Andrew Loveridge / Regan Arts / 280 pages

Author Andrew Loveridge is a veteran wildlife biologist with many years’ experience working on lion research in Zimbabwe’s Hwange National Park. Raised in Zimbabwe and educated at Oxford, he’s the biologist who, in 2008, first applied a radio collar to Cecil, one of the park’s most habituated and approachable lions. He tracked and studied Cecil until that fateful night in 2015 when the big cat was shot with an arrow by an American dentist as Cecil fed on bait.

Analysis of the radio collar transmissions is the firmest evidence that Cecil was shot in a location where lion hunting was prohibited, and that “Cecil the lion died slowly and painfully to allow a hunter the ultimate vanity of claiming he had killed a huge lion with a bow and arrow.” It apparently took 10 to 12 hours for the mortally wounded Cecil to die. The data further provides evidence of a cover-up: Some time after Cecil died, his radio collar was moved to a place where lion hunting was authorized. And then the radio collar disappeared. But the data remains.

Cecil was one of 41 lions Loveridge and his team have radio collared that were later slain by trophy hunters. In Africa, a dead male lion’s cubs are soon killed by the next adult male to take over the pride, so the loss of these 41 adults actually reflects the losses of hundreds of young. “It is a fallacy,” writes Loveridge, “that old males can be trophy hunted with little disruption to lion society.”

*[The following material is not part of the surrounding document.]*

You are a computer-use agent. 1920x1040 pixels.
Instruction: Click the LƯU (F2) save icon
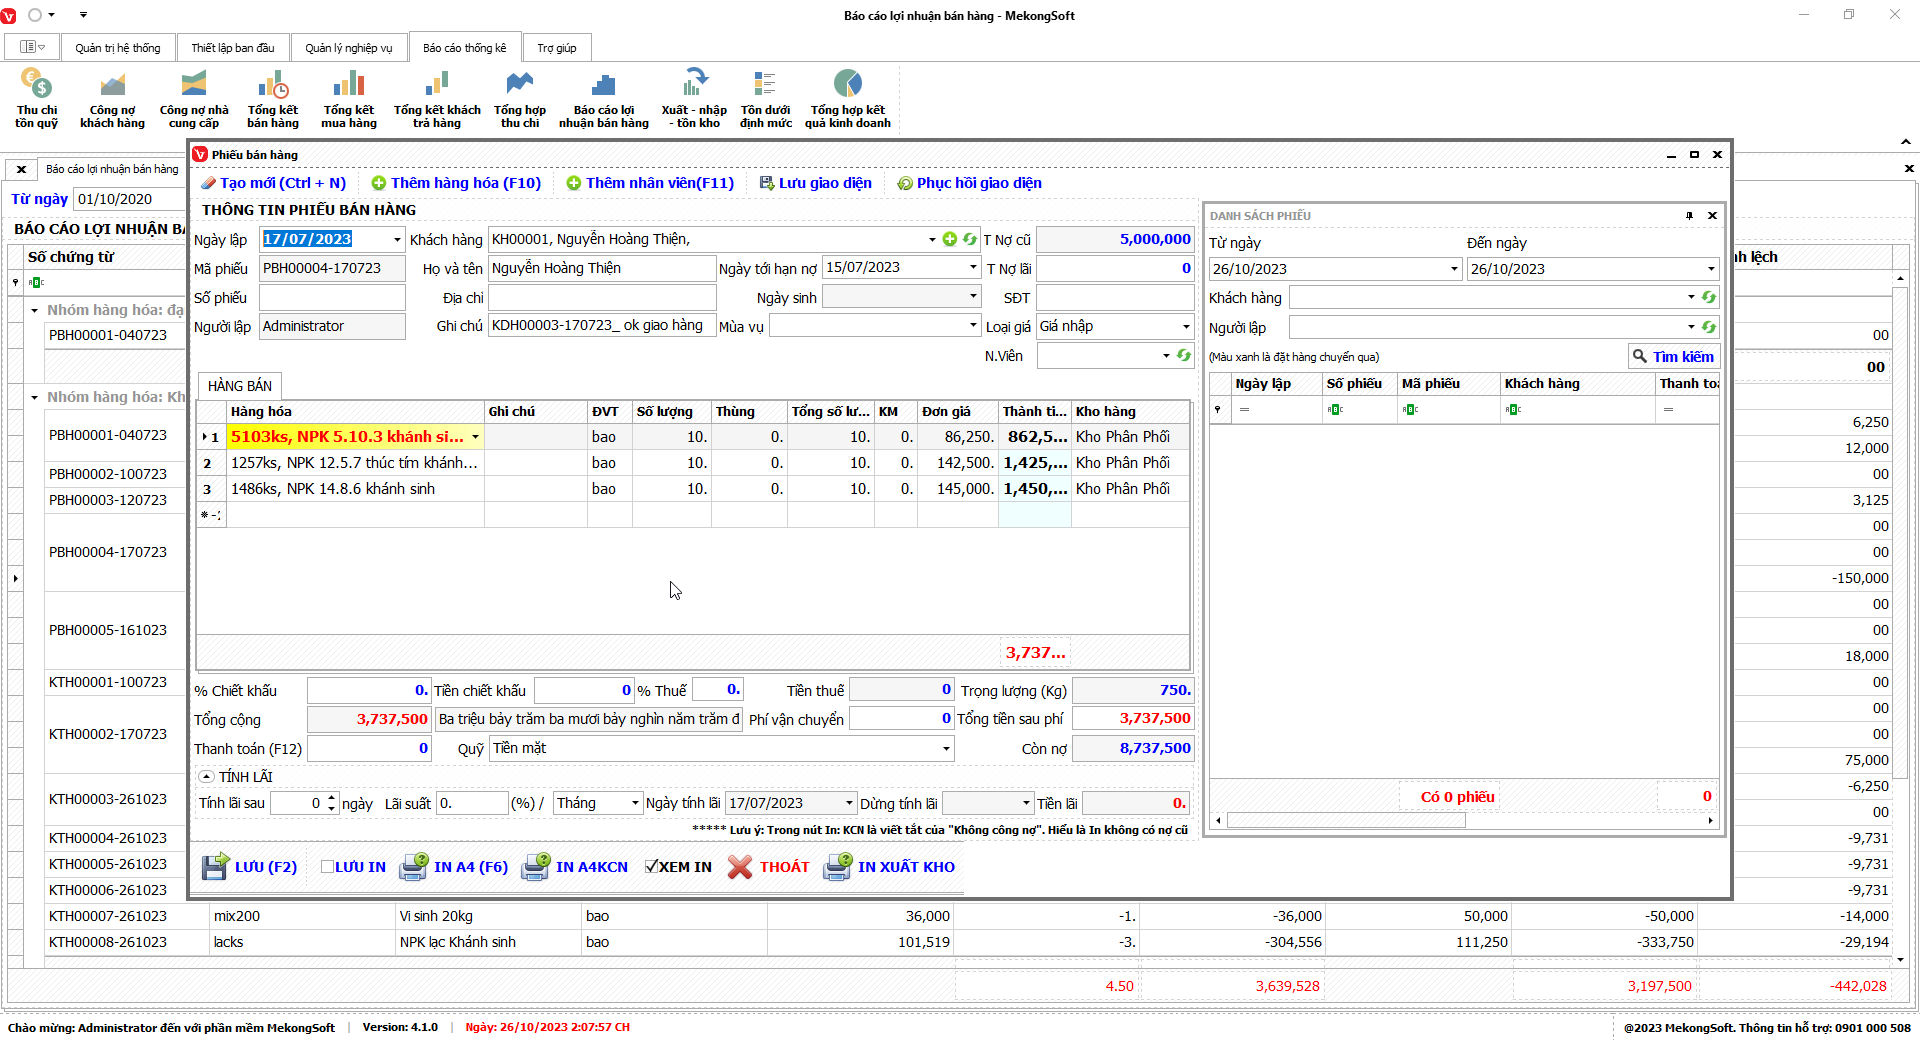pos(215,867)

Although he clearly objects to trophy hunting, Loveridge expresses worry that, absent other measures, shutting down the trophy hunting business could result in loss of lion habitat. Unfortunately, he does not mention the Kenyan experience. Kenya banned trophy hunting in 1977 and never looked back. And the Kenyan lions today have much better numbers and demographics as a consequence.

Lion Hearted: The Life and Death of Cecil & the Future of Africa’s Iconic Cats introduces readers to the intricacies of lion society and is fascinating on that basis alone. But its importance lies more in its sound repudiation of several tropes that the trophy hunting industry has for decades used to shore up its perverted sense of sportsmanship and wildlife conservation.